Summary: Sutter Health (California) is paying $90 million to settle allegations that it submitted false diagnoses to increase payments to its Medicare Advantage plans. This type of gaming and fraud permeates the private insurance-run Medicare Advantage program. Let’s return to a social insurance model – traditional Medicare, without the privates. Then extend it to everyone.

Sutter Health and Affiliates to Pay $90 Million to Settle False Claims Act Allegations of Mischarging the Medicare Advantage Program
August 30, 2021
The United States Department of Justice

Sutter Health, a California-based health care services provider, and several affiliated entities including Sutter Bay Medical Foundation (dba Palo Alto Medical Foundation, Sutter East Bay Medical Foundation, and Sutter Pacific Medical Foundation) and Sutter Valley Medical Foundation (dba Sutter Gould Medical Foundation and Sutter Medical Foundation) … have agreed to pay $90 million to resolve allegations that Sutter Health violated the False Claims Act by knowingly submitting inaccurate information about the health status of beneficiaries enrolled in Medicare Advantage Plans.

Under Medicare Advantage, also known as the Medicare Part C program, Medicare beneficiaries have the option of enrolling in managed health care insurance plans called Medicare Advantage Plans. The plans are paid a capitated, or per-person, amount to provide Medicare-covered benefits to beneficiaries who enroll in one of their plans. Payments to plans are based on demographic information and the health status of each plan beneficiary. In general, plans receive larger payments for beneficiaries with more severe diagnoses.

The government alleged that Sutter Health knowingly submitted unsupported diagnosis codes for certain patient encounters for beneficiaries under its care. These unsupported diagnosis codes caused inflated payments to be made to the plans and to Sutter Health. The lawsuit further alleged that, once Sutter Health became aware of these unsupported diagnosis codes, it failed to take sufficient corrective action to identify and delete additional unsupported diagnosis codes.

The claims resolved by the settlement are allegations only and there has been no determination of liability.

Comment by: Don McCanne

Sutter Health does not have a reputation of being a crooked organization. But here they have agreed to pay a penalty for knowingly submitting inaccurate information about the health status of beneficiaries enrolled in Medicare Advantage Plans. So what happened?
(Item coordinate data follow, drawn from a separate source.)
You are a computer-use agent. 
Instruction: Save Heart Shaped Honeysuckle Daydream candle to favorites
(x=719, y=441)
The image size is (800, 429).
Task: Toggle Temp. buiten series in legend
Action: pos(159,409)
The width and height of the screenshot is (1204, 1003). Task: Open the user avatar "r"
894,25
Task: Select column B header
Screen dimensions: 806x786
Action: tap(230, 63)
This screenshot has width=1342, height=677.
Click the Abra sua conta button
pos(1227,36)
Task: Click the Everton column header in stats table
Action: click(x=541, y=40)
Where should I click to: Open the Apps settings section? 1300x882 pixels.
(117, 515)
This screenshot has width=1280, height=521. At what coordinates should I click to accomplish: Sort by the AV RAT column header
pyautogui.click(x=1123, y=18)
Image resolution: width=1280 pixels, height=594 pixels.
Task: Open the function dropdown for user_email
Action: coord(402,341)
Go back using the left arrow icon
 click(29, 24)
The primary culprits are Congress and the prior administrations. We had a publicly administered program, Medicare, that required updating so that it would function better for the beneficiaries and provide better value to the taxpayers. Instead of making the appropriate adjustments in this social program, they decided to turn it over to the private sector in the form of private Medicare Advantage plans. Thus, rather than being operated as a social insurance program primarily serving the interests of the patients, it was operated as a private business model serving the interests of the investing entity, whether nominally for profit or non-profit.

Should we have been relying on Sutter, or any other sector in the health care delivery system, to override the business model presented to them and provide their services based on a public social insurance model? That’s not the way it works.

You know, we don’t have to continue to cater to the private insurers at a cost to the beneficiary-taxpayers. We can eliminate the private insurance business model and proceed with efforts to improve the Medicare public social insurance program. The vision we have had would be such a beneficial program that it would be appropriate to extend it to everyone and thus eliminate many of the injustices in our health care system. Health justice for all. Although it took the efforts of our Department of Justice to publicize that conclusion, that is also our message here at Health Justice Monitor.